*** Supplied information Section Begins ***
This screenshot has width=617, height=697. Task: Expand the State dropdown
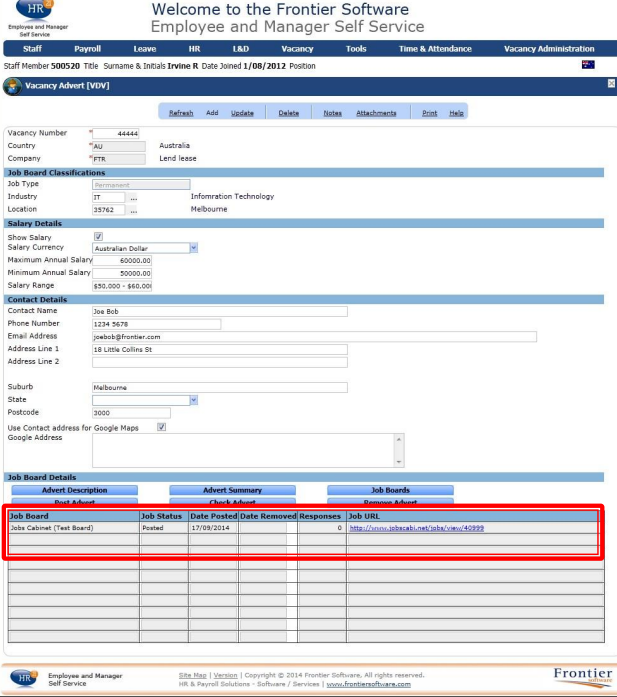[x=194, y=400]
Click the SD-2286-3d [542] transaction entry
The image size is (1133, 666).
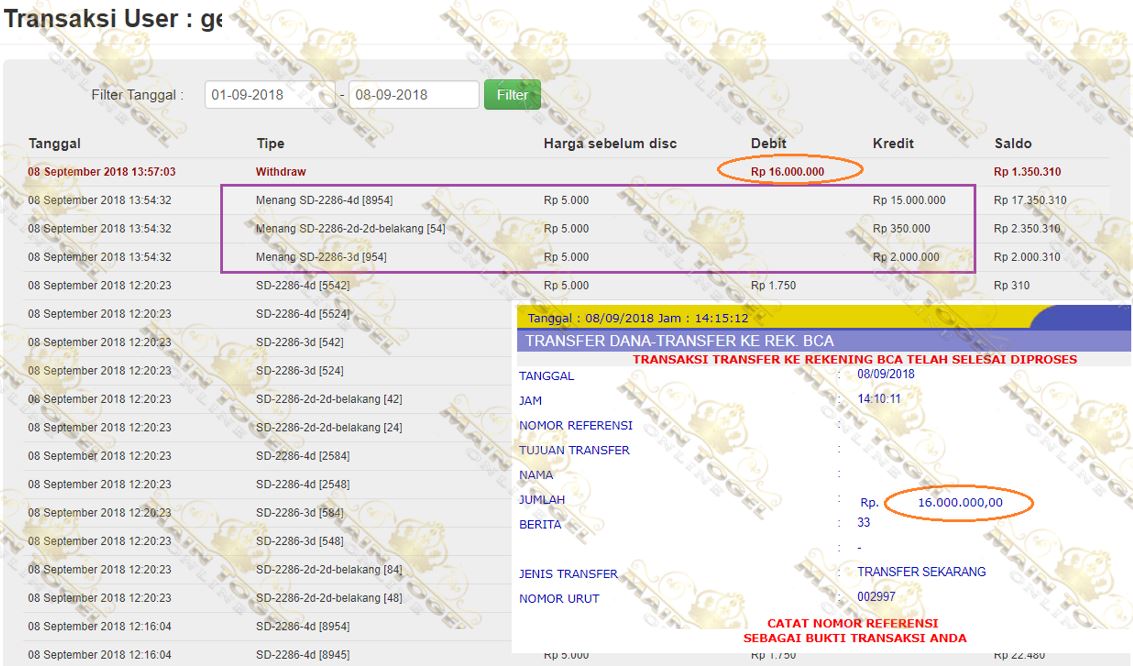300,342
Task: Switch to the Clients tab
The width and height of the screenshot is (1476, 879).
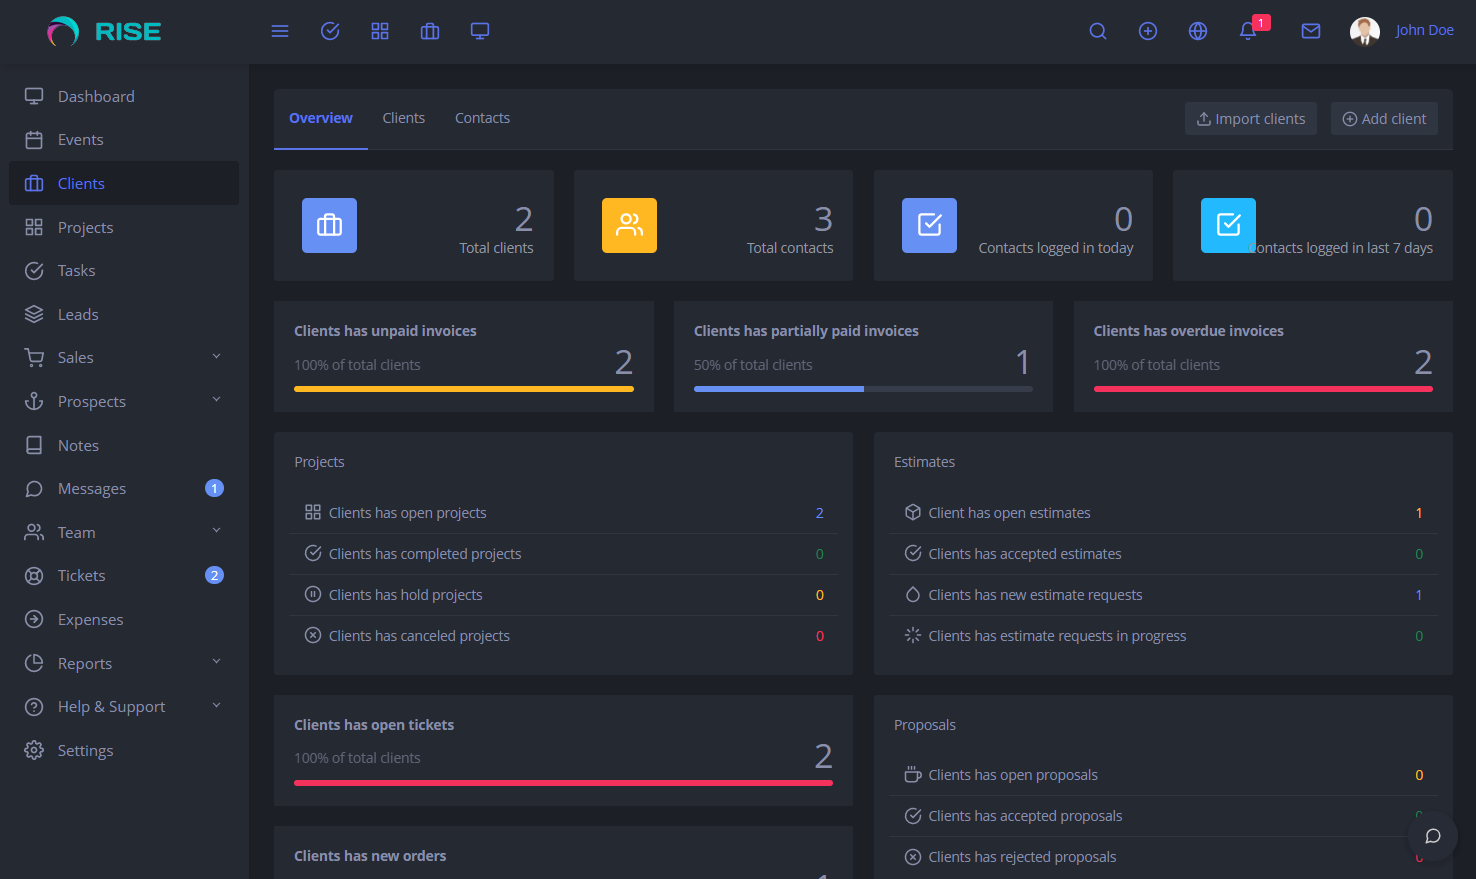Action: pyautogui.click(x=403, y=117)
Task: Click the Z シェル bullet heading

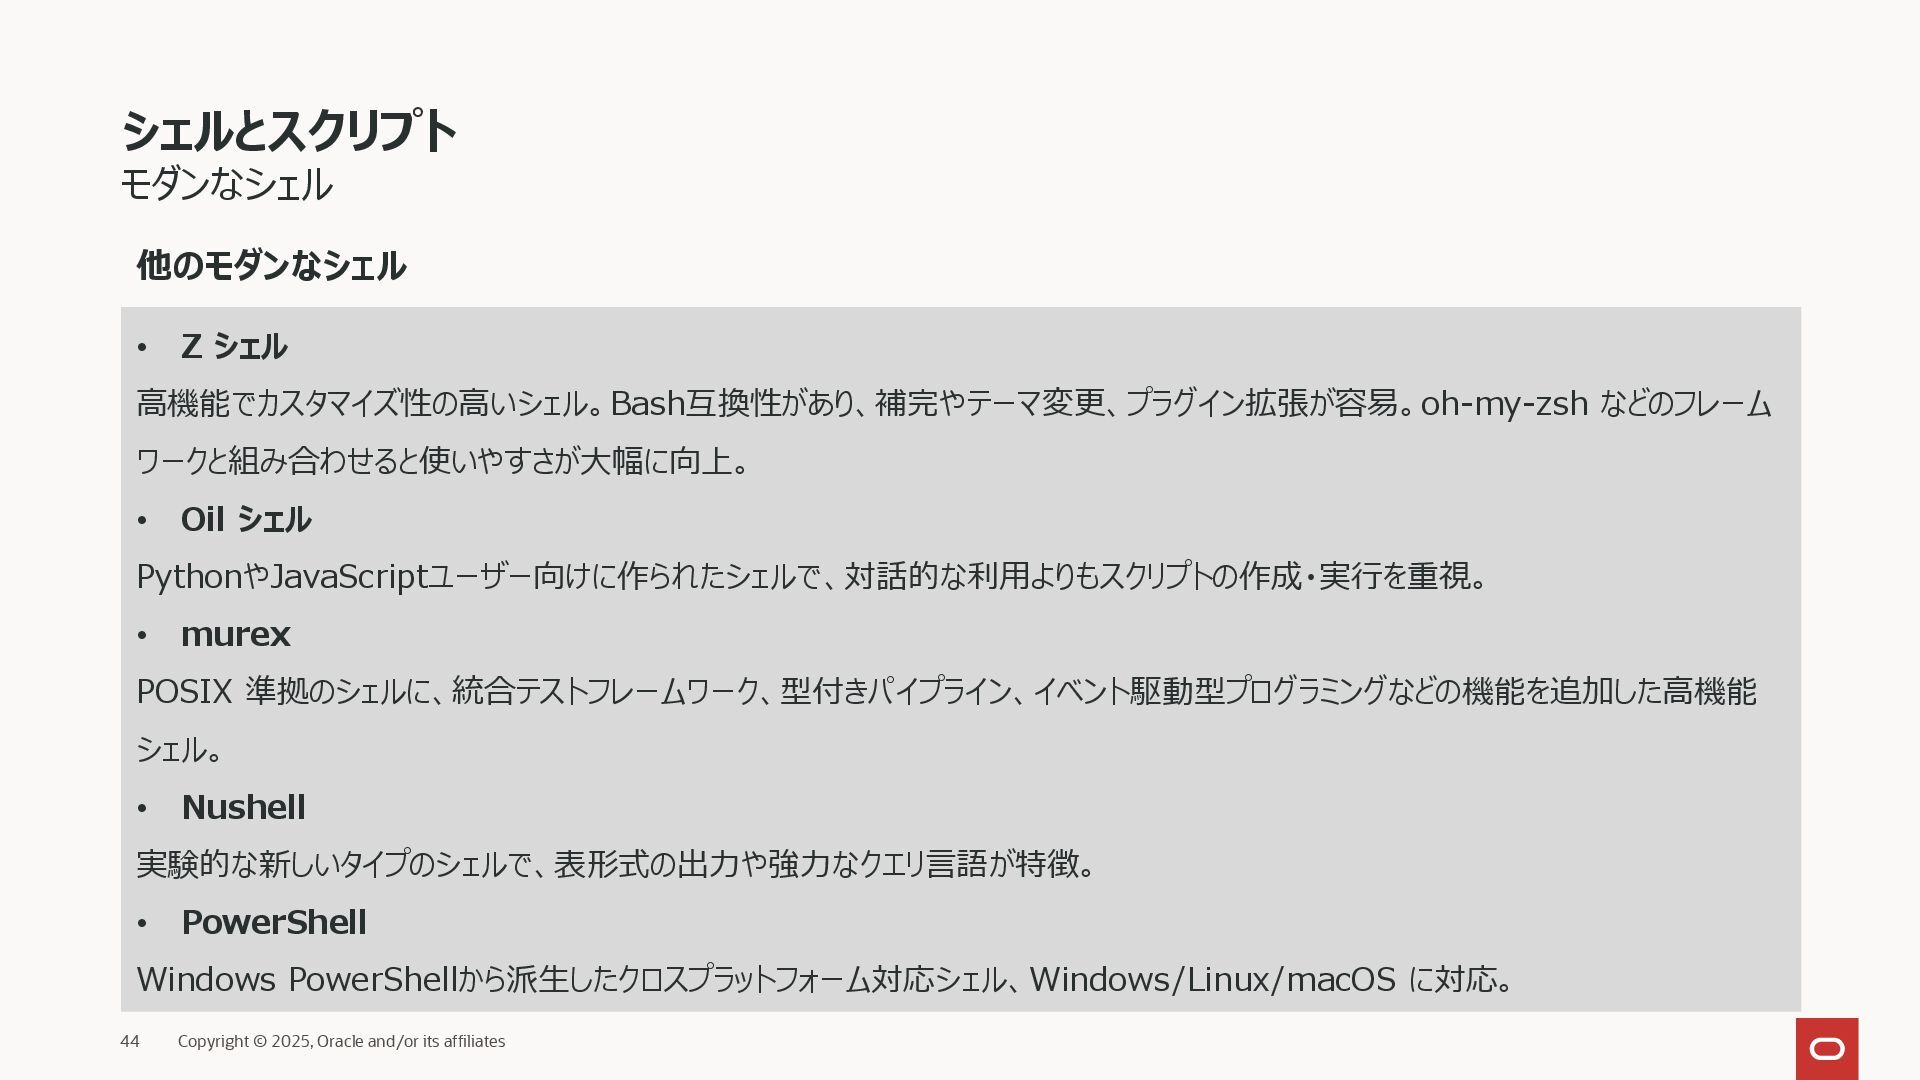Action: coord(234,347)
*** Supplied information Section Ends ***
Prompt
The result should be a word-for-word restatement of all the data, without images.

Task result
This screenshot has width=617, height=697. Task: Expand the State dropdown
[x=194, y=400]
Click the SD-2286-3d [542] transaction entry
The image size is (1133, 666).
300,342
Task: Switch to the Clients tab
The width and height of the screenshot is (1476, 879).
Action: pyautogui.click(x=403, y=117)
Task: Click the Z シェル bullet heading

Action: coord(234,347)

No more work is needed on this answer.